(Record excerpts begins)

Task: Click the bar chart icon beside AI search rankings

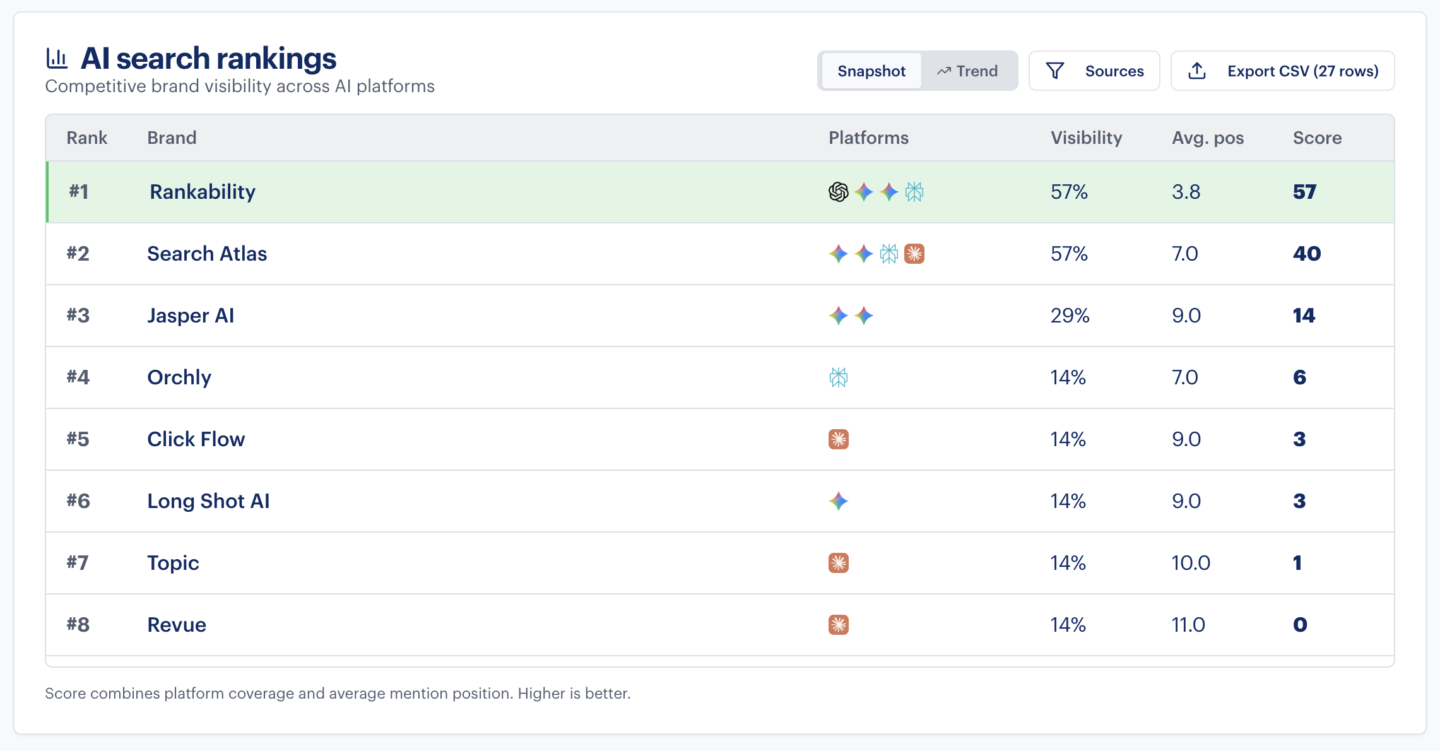Action: [57, 57]
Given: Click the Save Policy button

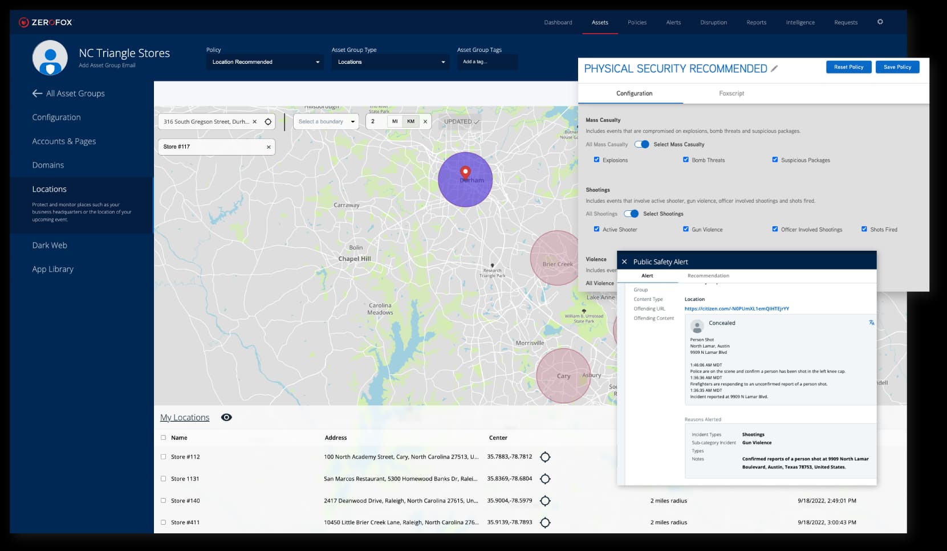Looking at the screenshot, I should pyautogui.click(x=897, y=67).
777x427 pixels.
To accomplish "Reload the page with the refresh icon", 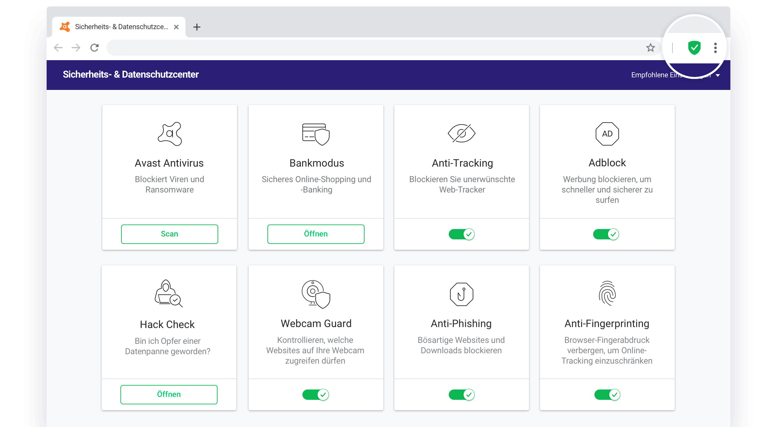I will 94,48.
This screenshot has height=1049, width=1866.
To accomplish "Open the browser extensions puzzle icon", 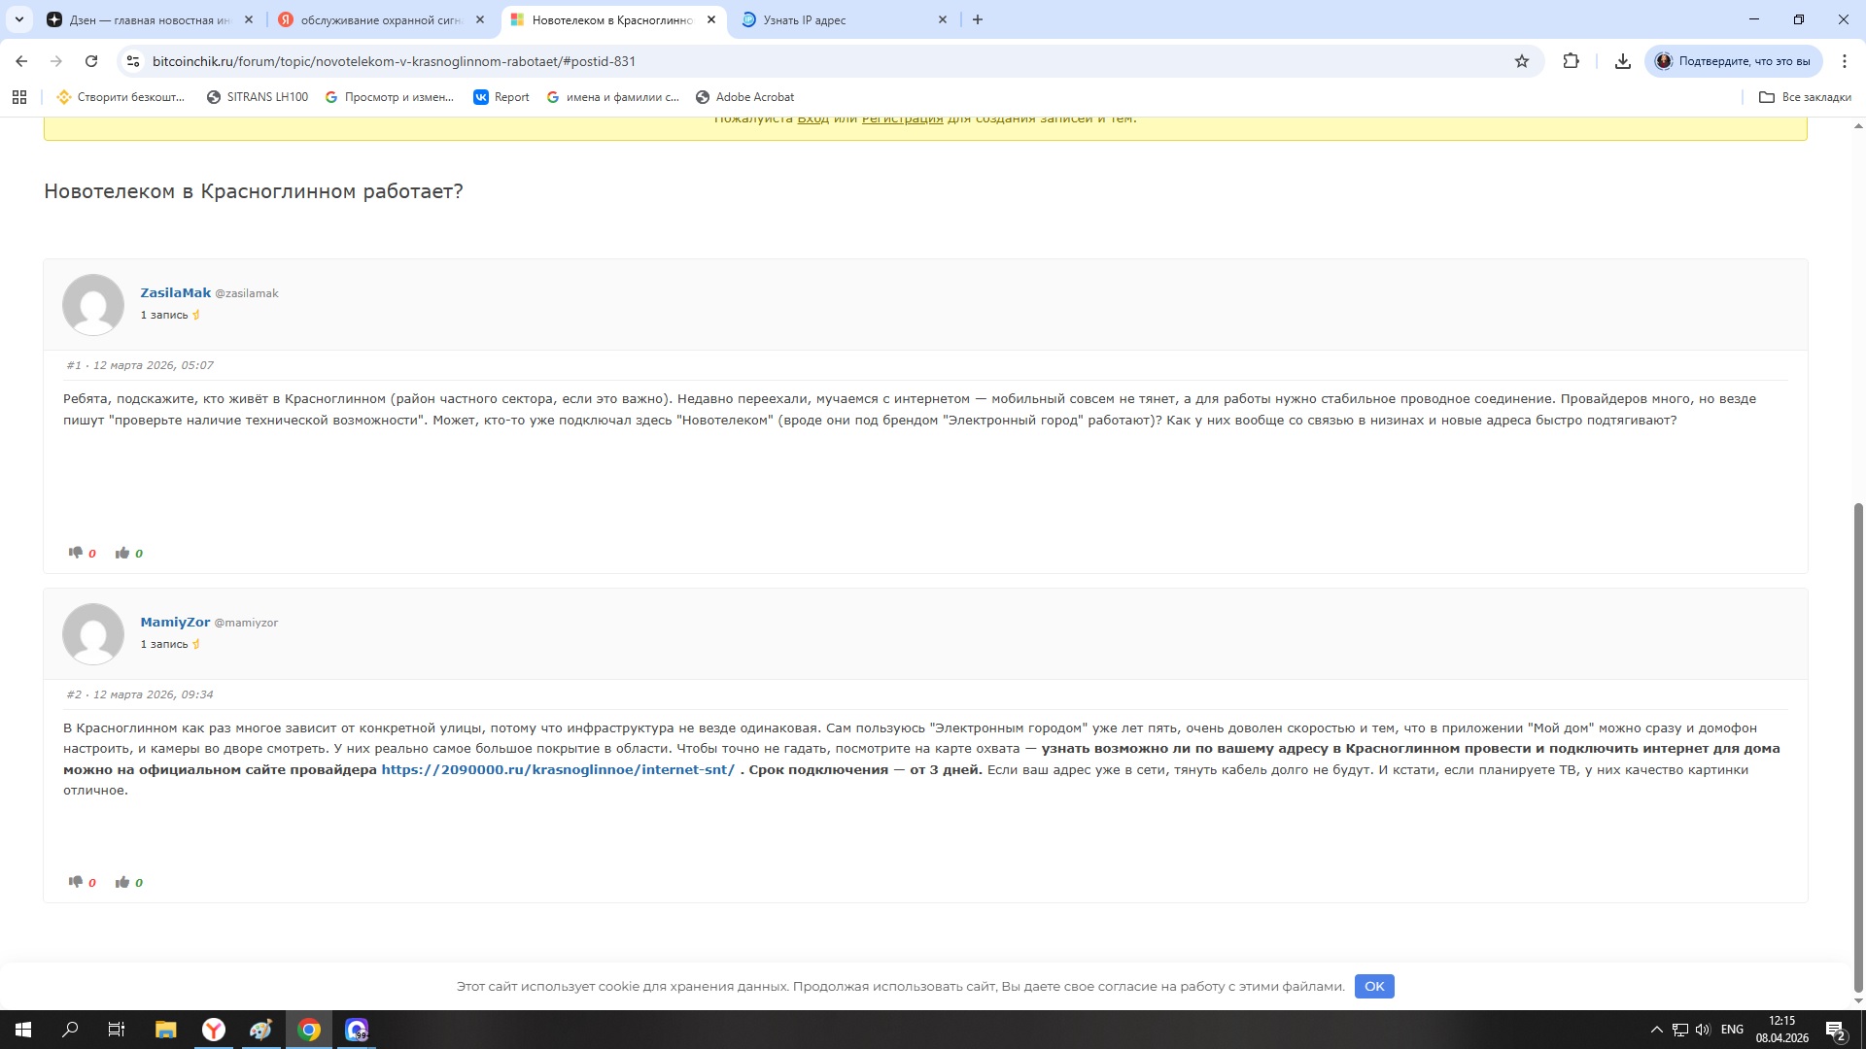I will [1571, 61].
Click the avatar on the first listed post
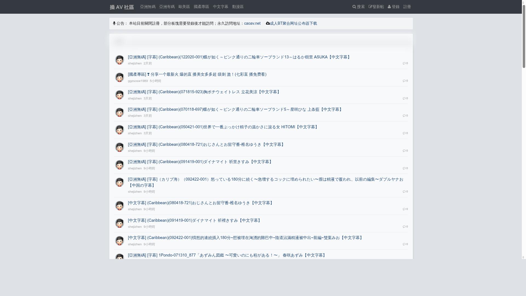This screenshot has width=526, height=296. click(119, 60)
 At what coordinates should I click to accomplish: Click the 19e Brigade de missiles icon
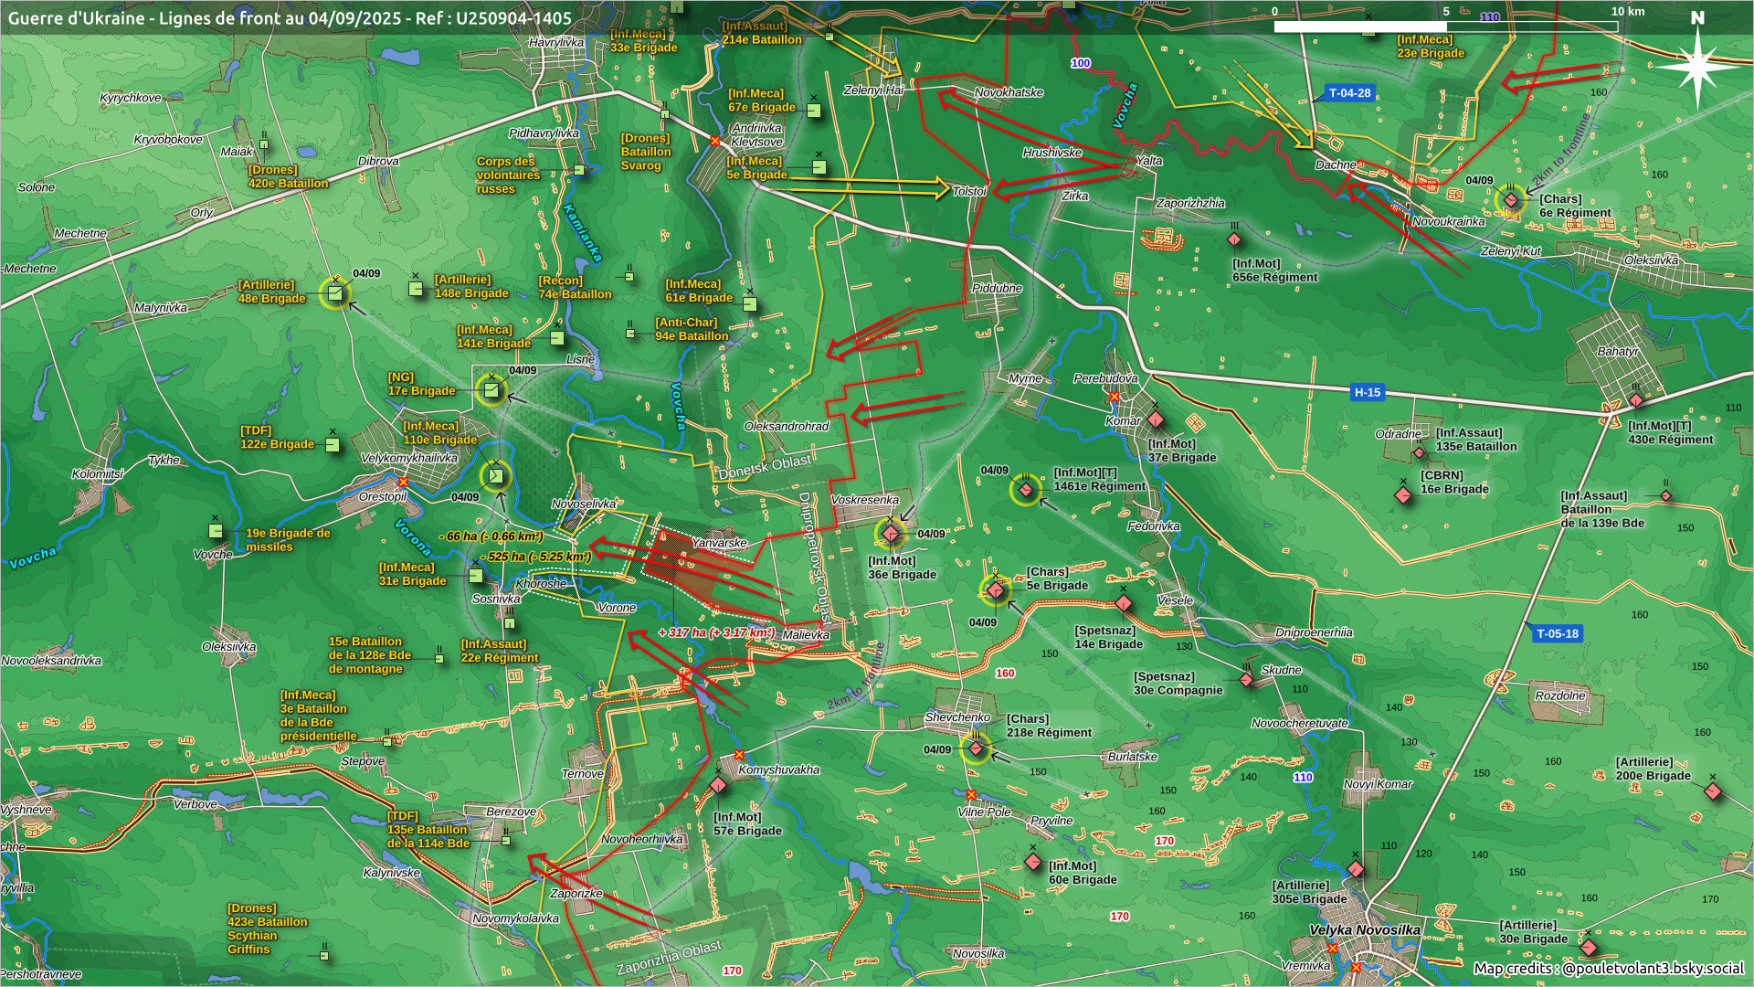click(x=216, y=531)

(Record excerpts ends)

_What is expected_. Skip every picture. Repeat word for word the lines from the line holding "Click the avatar on the first listed post" through the end of the entries above.

_Solution below_.
Click the avatar on the first listed post
This screenshot has width=526, height=296. click(119, 60)
 At what coordinates should I click to accomplish: Click the 19e Brigade de missiles icon
click(x=216, y=531)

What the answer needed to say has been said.